X = df_encoded.drop(columns=pollutants)
Y = df_encoded[pollutants + ['Year']]

X_train = X[X['Year'].isin(train_years)].drop(columns='Year')
Y_train = Y[Y['Year'].isin(train_years)].drop(columns='Year')

X_test = X[X['Year'].isin(test_years)].drop(columns='Year')
Y_test = Y[Y['Year'].isin(test_years)].drop(columns='Year')

In [14]:
# scale features
scaler = StandardScaler()
X_train_scaled = scaler.fit_transform(X_train)
X_test_scaled = scaler.transform(X_test)

### 4.2 Train the model

In [15]:
# Create the SVR regressor
# svr = SVR(epsilon=0.2)

In [16]:
# wrap the SVR in MultiOutputRegressor
mor = MultiOutputRegressor(LinearSVR(max_iter=10000))

In [17]:
# train the regressor
mor.fit(X_train_scaled, Y_train)



In [18]:
mor

In [19]:
Y_pred = mor.predict(X_test_scaled)

In [24]:
# Predictions on testing data
Y_pred = mor.predict(X_test_scaled)

# Evaluate 
# pollutants = ["nox", "pm10", "pm2.5", "co2"]
print('MSE nox:', mean_squared_error(Y_test['nox'], Y_pred[:, 0]))
print('MSE pm10:', mean_squared_error(Y_test['pm10'], Y_pred[:, 1]))
print('MSE pm2.5:', mean_squared_error(Y_test['pm2.5'], Y_pred[:, 2]))
print('MSE co2:', mean_squared_error(Y_test['co2'], Y_pred[:, 3]))

print('\n')
print('-'*50)

print('MAE nox:', mean_absolute_error(Y_test['nox'], Y_pred[:, 0]))
print('MAE pm10:', mean_absolute_error(Y_test['pm10'], Y_pred[:, 1]))
print('MAE pm2.5:', mean_absolute_error(Y_test['pm2.5'], Y_pred[:, 2]))
print('MAE co2:', mean_absolute_error(Y_test['co2'], Y_pred[:, 3]))


MSE nox: 1474.4965118294188
MSE pm10: 0.15453055915996647
MSE pm2.5: 0.19232265223990952
MSE co2: 2159550898.1401033


--------------------------------------------------
MAE nox: 0.4361962525415856
MAE pm10: 0.057003121375935856
MAE pm2.5: 0.02687167185997753
MAE co2: 455.2559251718847

☆ ☆ ☆ ☆ ☆ ☆ ☆

* EXERCISE 1:
Return everything in the pollutant model code from "print('\n')" down to "mean_absolute_error(Y_test['pm2.5'], Y_pred[:, 2]))", copied word for word.
* EXERCISE 2:
In the pollutant model code, what value is given for max_iter when the LinearSVR is set up?

Saved data entries:

☆ ☆ ☆ ☆ ☆ ☆ ☆

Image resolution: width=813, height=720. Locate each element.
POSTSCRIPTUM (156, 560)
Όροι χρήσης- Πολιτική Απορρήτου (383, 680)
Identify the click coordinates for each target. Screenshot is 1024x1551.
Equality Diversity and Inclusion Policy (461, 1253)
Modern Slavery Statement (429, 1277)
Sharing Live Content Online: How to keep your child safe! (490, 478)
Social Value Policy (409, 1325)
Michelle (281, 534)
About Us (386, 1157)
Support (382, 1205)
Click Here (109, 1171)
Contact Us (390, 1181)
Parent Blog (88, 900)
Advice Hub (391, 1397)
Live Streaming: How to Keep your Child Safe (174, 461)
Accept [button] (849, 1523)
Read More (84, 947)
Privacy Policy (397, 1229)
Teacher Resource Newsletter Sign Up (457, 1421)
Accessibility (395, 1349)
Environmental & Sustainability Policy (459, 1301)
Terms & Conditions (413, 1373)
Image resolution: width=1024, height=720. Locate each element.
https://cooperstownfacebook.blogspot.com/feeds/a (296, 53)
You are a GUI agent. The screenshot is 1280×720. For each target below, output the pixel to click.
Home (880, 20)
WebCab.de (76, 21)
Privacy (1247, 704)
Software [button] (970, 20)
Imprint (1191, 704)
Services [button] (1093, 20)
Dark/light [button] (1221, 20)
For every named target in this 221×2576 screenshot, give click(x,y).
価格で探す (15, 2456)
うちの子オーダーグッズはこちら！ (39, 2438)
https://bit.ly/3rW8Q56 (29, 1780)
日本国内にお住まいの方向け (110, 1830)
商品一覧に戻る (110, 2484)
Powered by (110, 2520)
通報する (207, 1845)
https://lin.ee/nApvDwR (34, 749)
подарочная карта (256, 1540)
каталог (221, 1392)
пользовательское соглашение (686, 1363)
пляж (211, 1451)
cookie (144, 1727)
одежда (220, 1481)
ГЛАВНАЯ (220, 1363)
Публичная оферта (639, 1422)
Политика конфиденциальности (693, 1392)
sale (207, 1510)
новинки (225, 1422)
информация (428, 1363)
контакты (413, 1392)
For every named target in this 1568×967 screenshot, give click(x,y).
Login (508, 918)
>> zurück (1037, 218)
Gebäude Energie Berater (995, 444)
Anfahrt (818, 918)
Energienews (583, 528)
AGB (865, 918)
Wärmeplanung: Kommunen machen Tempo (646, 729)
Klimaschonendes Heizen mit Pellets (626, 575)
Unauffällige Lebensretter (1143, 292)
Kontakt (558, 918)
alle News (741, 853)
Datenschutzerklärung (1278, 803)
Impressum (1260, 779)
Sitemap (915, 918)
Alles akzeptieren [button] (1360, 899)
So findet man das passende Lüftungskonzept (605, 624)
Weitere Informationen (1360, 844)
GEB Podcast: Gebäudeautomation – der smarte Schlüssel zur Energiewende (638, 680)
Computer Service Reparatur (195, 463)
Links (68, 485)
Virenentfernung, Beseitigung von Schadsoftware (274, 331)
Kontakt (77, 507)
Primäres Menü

☆ ☆ ☆ ☆ ☆ ☆ ☆

* EXERCISE RESPONSE 1:
print('\n')
print('-'*50)

print('MAE nox:', mean_absolute_error(Y_test['nox'], Y_pred[:, 0]))
print('MAE pm10:', mean_absolute_error(Y_test['pm10'], Y_pred[:, 1]))
print('MAE pm2.5:', mean_absolute_error(Y_test['pm2.5'], Y_pred[:, 2]))

* EXERCISE RESPONSE 2:
10000